[YOUR OBJECTIVE] Nothing but the lines from the one containing "Open the lightbulb tips icon" to the end of the material should be returned, each exactly as written.

[PROVIDED ENTRIES]
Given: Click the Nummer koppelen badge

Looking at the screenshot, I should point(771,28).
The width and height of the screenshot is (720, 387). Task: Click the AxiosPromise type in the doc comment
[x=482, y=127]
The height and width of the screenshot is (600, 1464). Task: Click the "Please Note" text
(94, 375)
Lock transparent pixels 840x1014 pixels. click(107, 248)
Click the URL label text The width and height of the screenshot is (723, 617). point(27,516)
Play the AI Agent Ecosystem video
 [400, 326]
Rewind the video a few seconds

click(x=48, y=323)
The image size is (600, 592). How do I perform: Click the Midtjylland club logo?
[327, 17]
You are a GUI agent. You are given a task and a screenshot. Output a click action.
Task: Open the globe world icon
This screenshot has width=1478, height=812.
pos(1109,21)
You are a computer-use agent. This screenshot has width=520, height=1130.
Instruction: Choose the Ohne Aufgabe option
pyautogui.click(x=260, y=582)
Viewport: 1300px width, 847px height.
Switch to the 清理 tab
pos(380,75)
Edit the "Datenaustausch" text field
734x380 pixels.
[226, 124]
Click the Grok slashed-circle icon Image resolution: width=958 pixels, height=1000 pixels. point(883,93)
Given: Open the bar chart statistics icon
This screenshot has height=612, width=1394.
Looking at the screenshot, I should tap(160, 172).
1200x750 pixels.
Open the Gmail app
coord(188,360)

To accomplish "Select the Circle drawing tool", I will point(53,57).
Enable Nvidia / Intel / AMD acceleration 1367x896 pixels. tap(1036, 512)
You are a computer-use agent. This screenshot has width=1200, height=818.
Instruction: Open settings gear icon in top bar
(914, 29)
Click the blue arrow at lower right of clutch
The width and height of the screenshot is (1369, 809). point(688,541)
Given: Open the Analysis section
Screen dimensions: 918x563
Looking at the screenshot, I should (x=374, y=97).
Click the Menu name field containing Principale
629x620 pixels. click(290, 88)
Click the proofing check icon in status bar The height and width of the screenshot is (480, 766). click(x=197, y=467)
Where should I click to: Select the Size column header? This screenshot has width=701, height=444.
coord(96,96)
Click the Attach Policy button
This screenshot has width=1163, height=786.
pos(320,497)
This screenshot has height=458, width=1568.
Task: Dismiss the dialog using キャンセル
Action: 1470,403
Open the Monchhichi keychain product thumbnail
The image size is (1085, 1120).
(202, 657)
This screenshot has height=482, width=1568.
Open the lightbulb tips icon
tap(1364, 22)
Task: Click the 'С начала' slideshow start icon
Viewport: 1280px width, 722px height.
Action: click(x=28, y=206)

[ANSWER TO THIS EXERCISE]
Open the lightbulb tips icon
tap(1364, 22)
Task: Click the 'С начала' slideshow start icon
Viewport: 1280px width, 722px height.
Action: click(x=28, y=206)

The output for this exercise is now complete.